## EXERCISE GOAL
Turn the lines between the one containing "The image size" and the one containing "coordinates (135, 608).", inclusive, into a Markdown table with the columns Number and Line, skipping blank lines. Leave the pictures out.

- Opening Delimiter -

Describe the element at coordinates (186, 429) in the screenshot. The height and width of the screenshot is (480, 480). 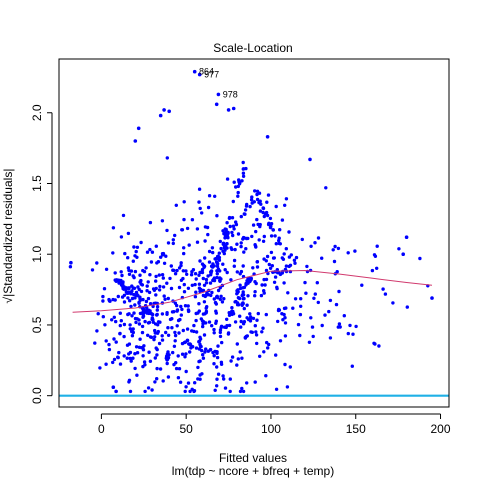
I see `x-tick-label: 50` at that location.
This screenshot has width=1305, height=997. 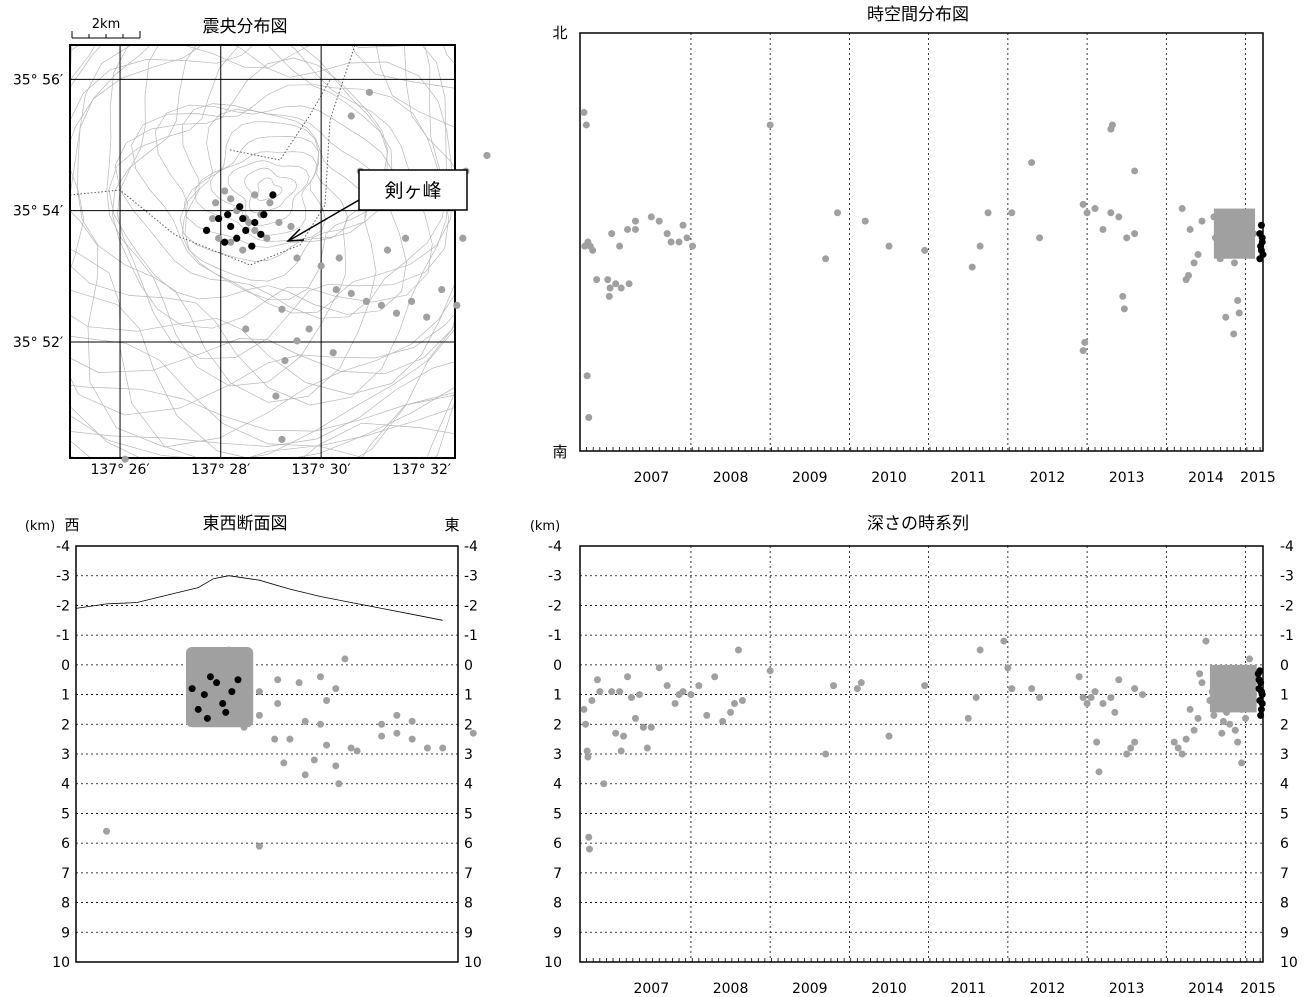 I want to click on depth-tick-label-right: 8, so click(x=1284, y=904).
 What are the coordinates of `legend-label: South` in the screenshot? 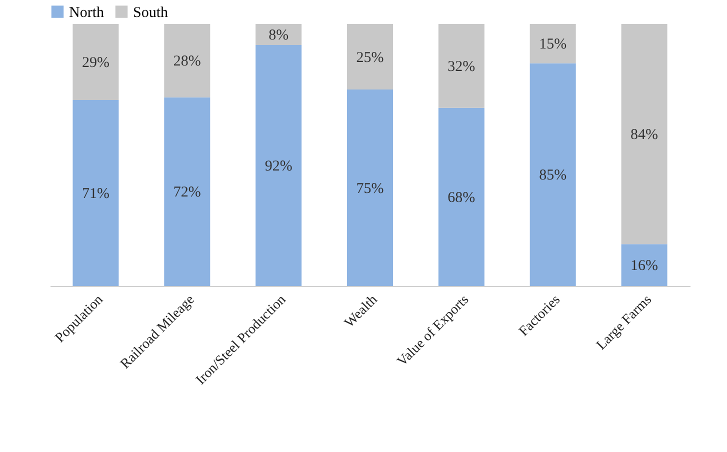 It's located at (151, 12).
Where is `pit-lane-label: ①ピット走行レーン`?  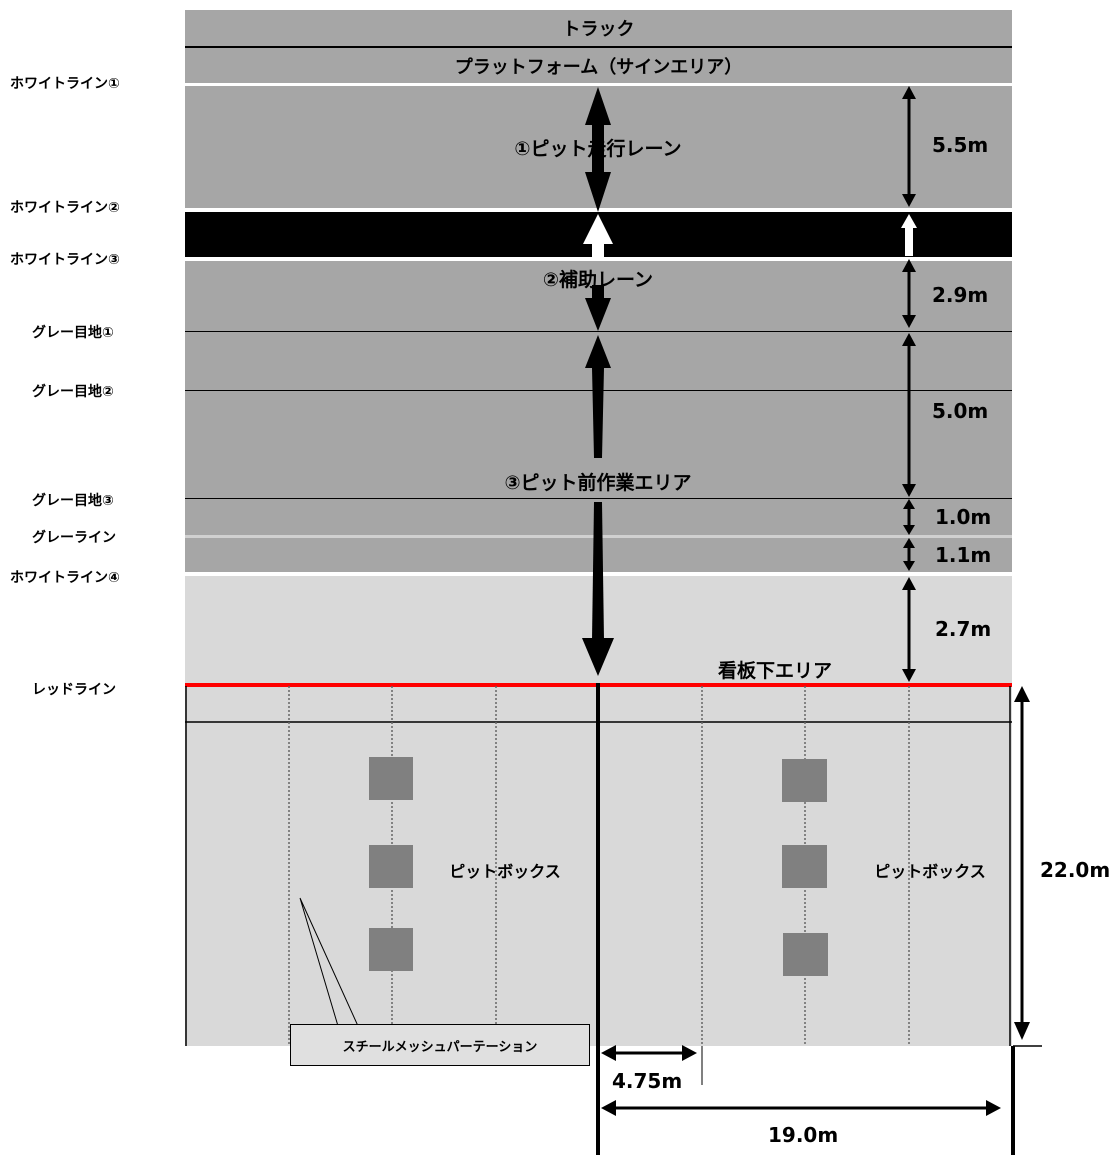 pit-lane-label: ①ピット走行レーン is located at coordinates (598, 149).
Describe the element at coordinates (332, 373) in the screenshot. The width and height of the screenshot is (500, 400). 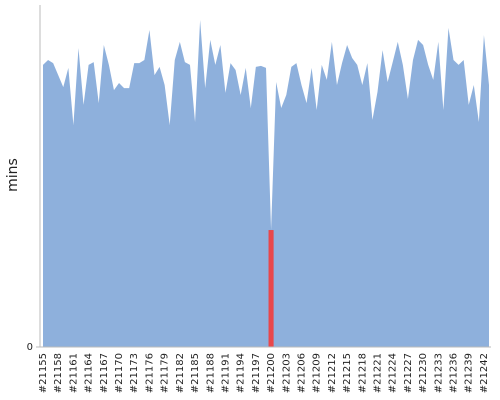
I see `x-tick-label: #21212` at that location.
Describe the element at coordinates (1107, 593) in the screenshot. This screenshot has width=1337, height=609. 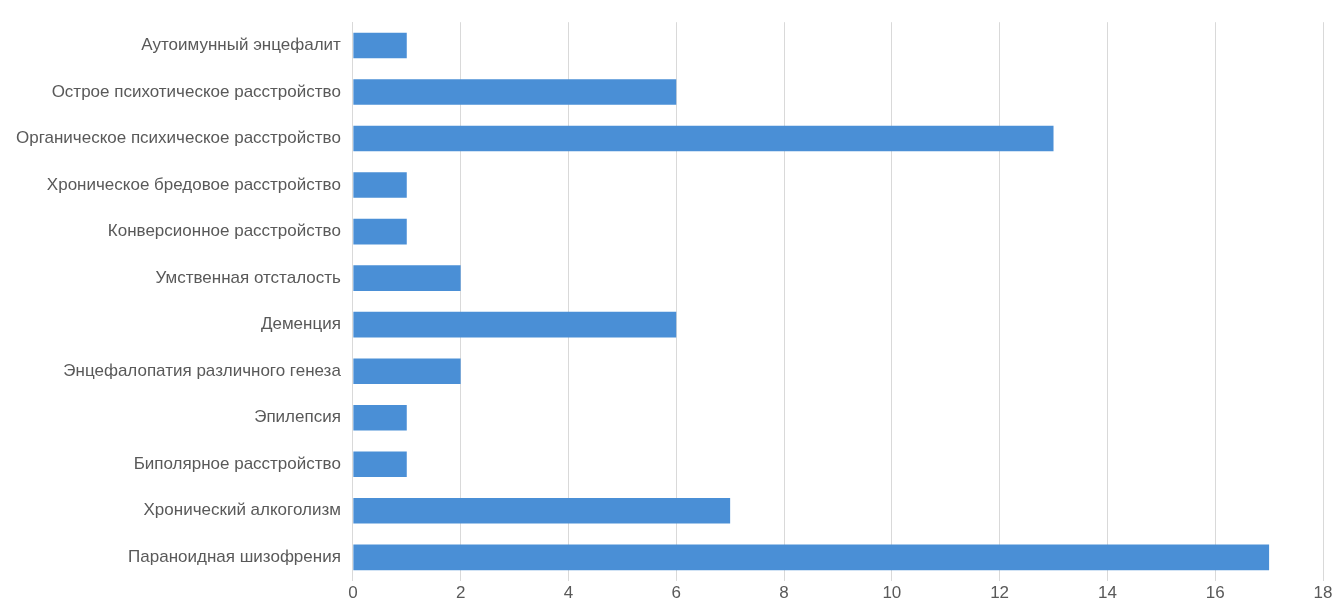
I see `x-tick-label: 14` at that location.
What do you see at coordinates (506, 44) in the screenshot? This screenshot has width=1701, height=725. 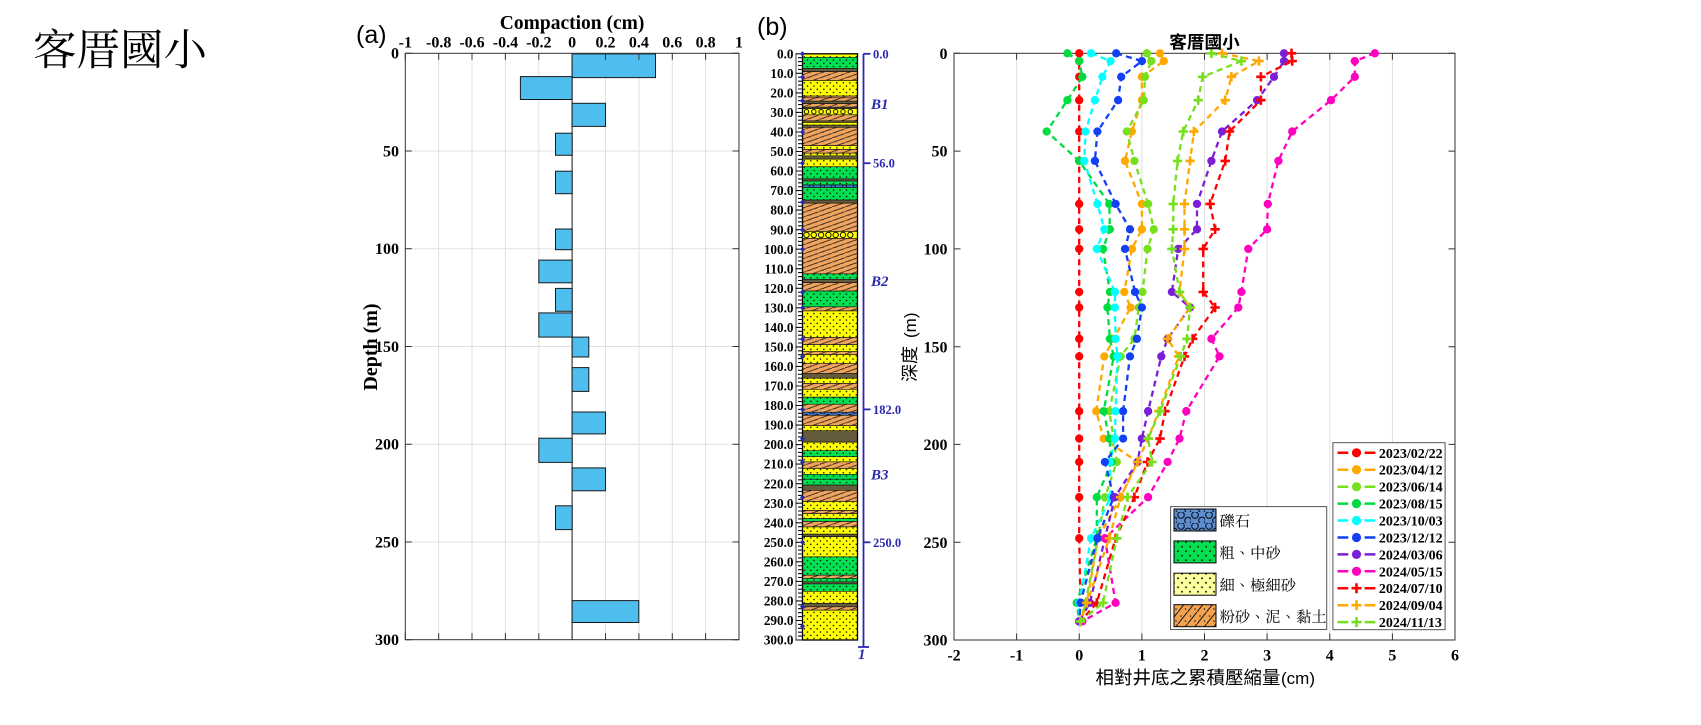 I see `svg-text: -0.4` at bounding box center [506, 44].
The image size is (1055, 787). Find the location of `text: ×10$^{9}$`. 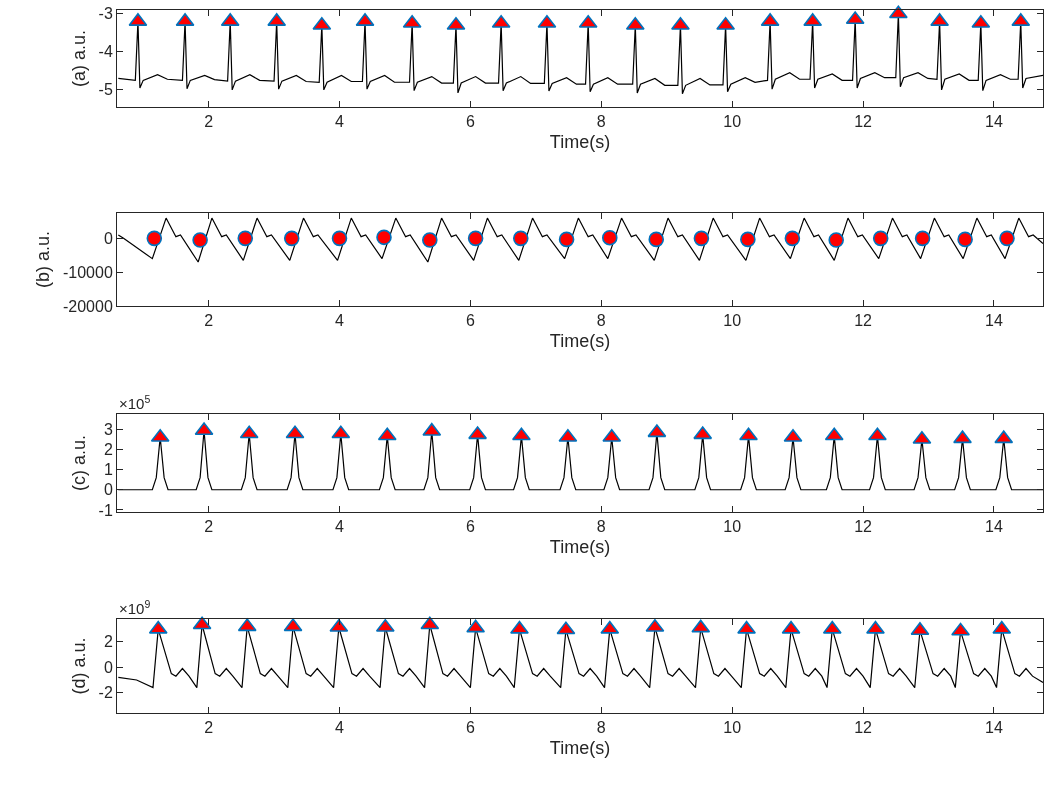

text: ×10$^{9}$ is located at coordinates (135, 608).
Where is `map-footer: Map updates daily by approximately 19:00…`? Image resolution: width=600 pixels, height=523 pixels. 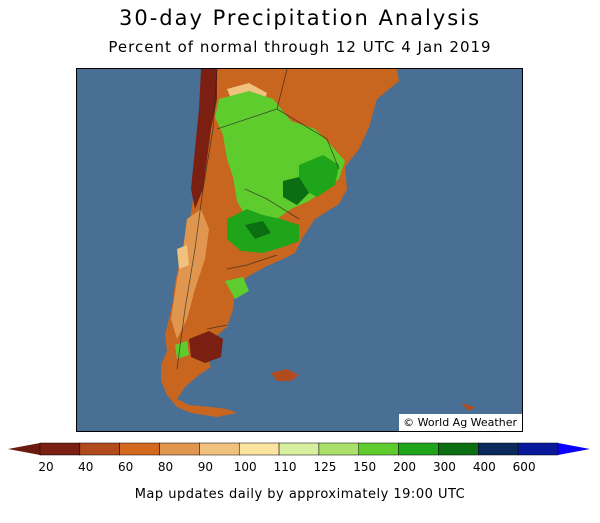 map-footer: Map updates daily by approximately 19:00… is located at coordinates (300, 494).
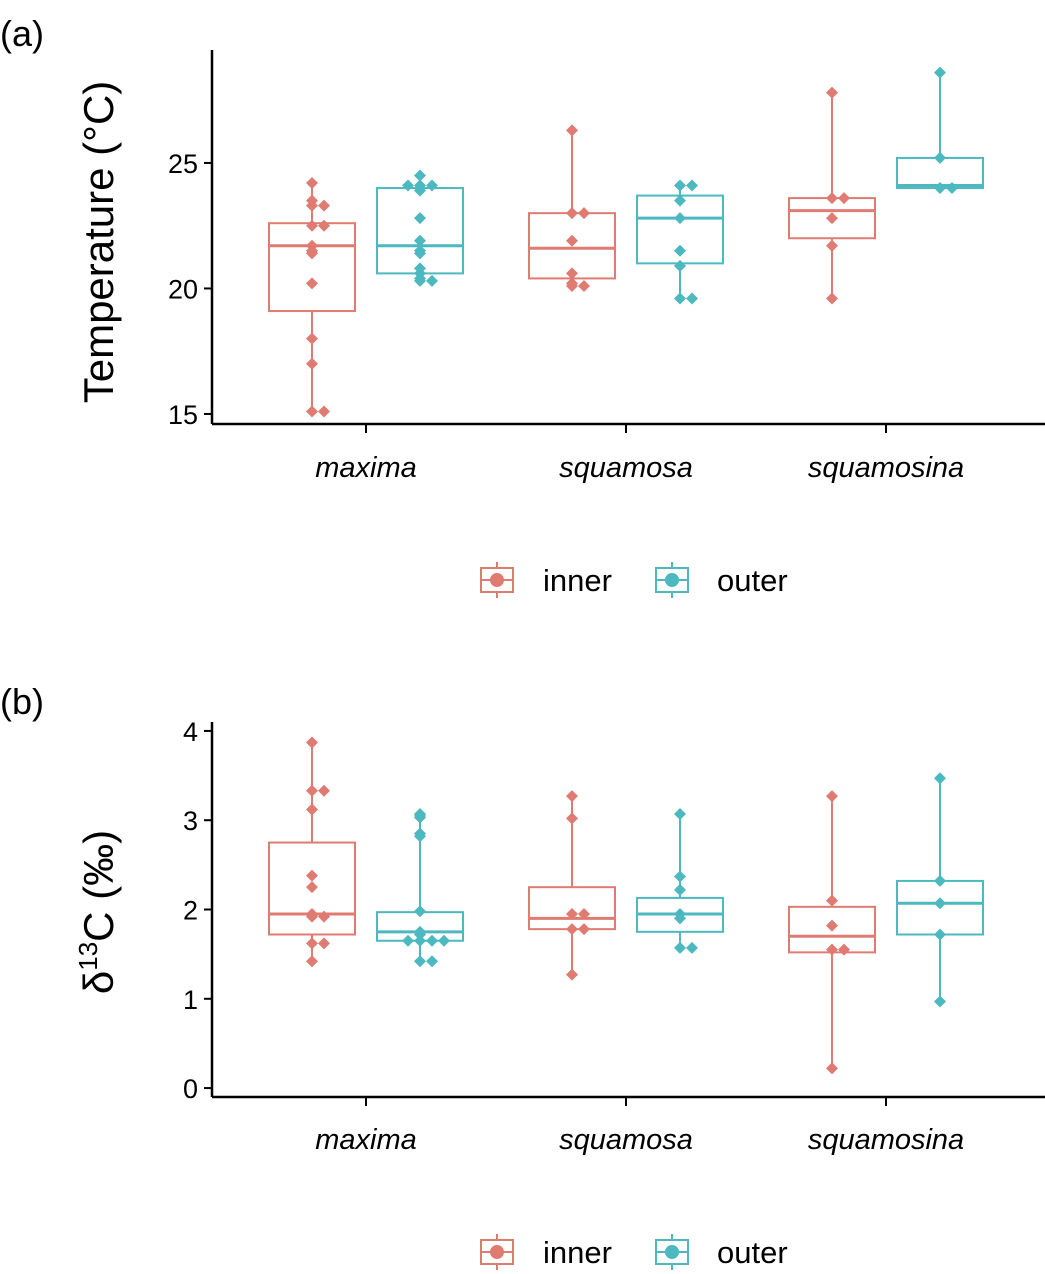 This screenshot has width=1045, height=1274. Describe the element at coordinates (98, 242) in the screenshot. I see `panel-a-y-axis-label: Temperature (°C)` at that location.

- Closing Delimiter -

## EXERCISE RESULT
| Number | Line |
|---|---|
| 1 | The image size is (1055, 787). Find the location of `text: ×10$^{9}$`.  |
| 2 | text: ×10$^{9}$ is located at coordinates (135, 608). |